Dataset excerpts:
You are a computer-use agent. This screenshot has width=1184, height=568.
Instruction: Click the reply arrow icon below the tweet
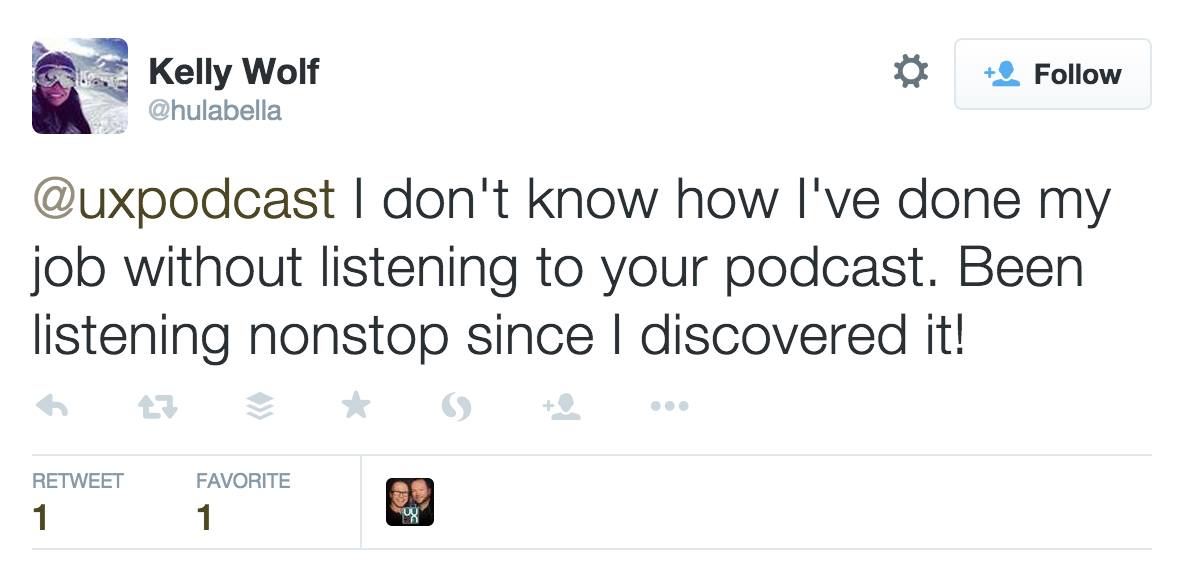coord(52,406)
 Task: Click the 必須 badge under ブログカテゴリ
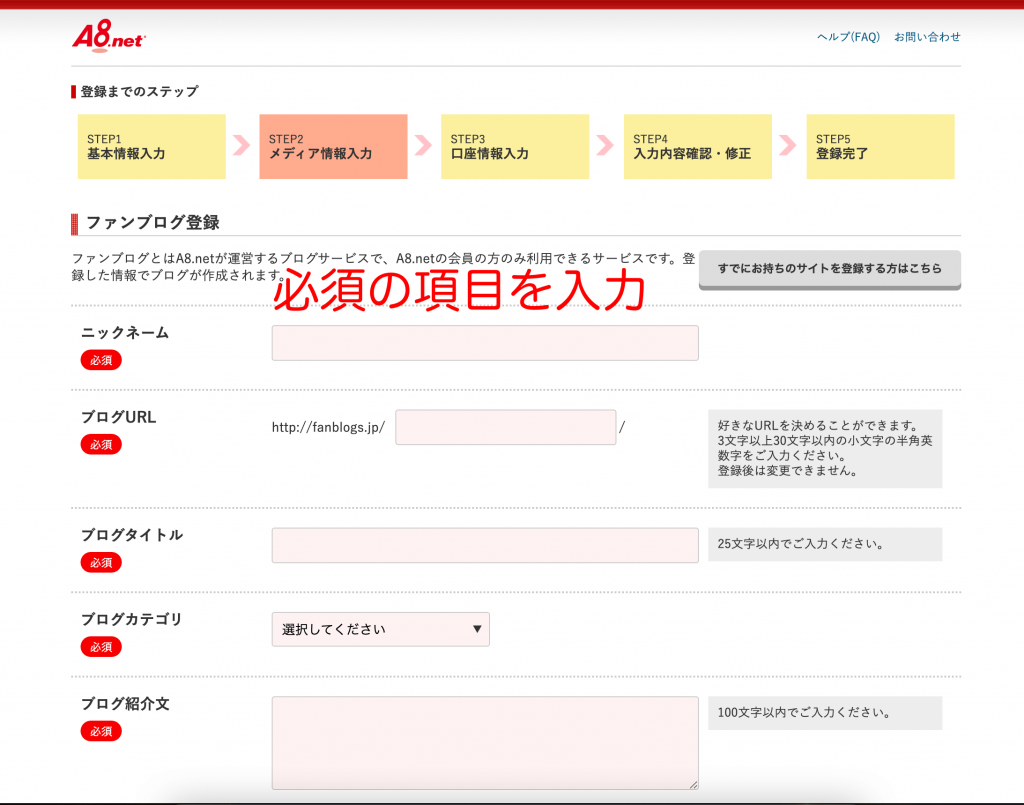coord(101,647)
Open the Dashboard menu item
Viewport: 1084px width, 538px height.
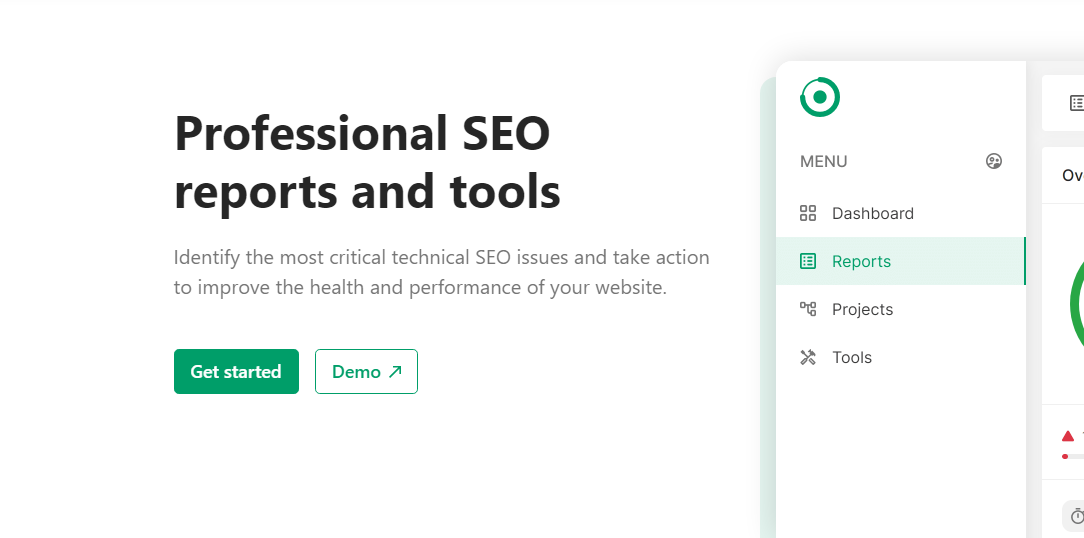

---

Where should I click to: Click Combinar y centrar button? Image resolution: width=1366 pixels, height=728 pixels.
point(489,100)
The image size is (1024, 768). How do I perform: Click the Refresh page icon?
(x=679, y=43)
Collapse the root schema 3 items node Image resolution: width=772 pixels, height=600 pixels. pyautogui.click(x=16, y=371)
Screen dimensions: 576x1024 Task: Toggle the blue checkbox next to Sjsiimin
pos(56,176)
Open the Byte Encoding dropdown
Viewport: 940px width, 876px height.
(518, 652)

Your objective: Using the entries above, give again exactly the lines from the line holding "Where should I" through the line holding "Collapse the root". Include both end lines and nothing else.

Your solution:
Where should I click to: Click Combinar y centrar button? Image resolution: width=1366 pixels, height=728 pixels.
point(489,100)
The image size is (1024, 768). How do I perform: Click the Refresh page icon?
(x=679, y=43)
Collapse the root schema 3 items node Image resolution: width=772 pixels, height=600 pixels. pyautogui.click(x=16, y=371)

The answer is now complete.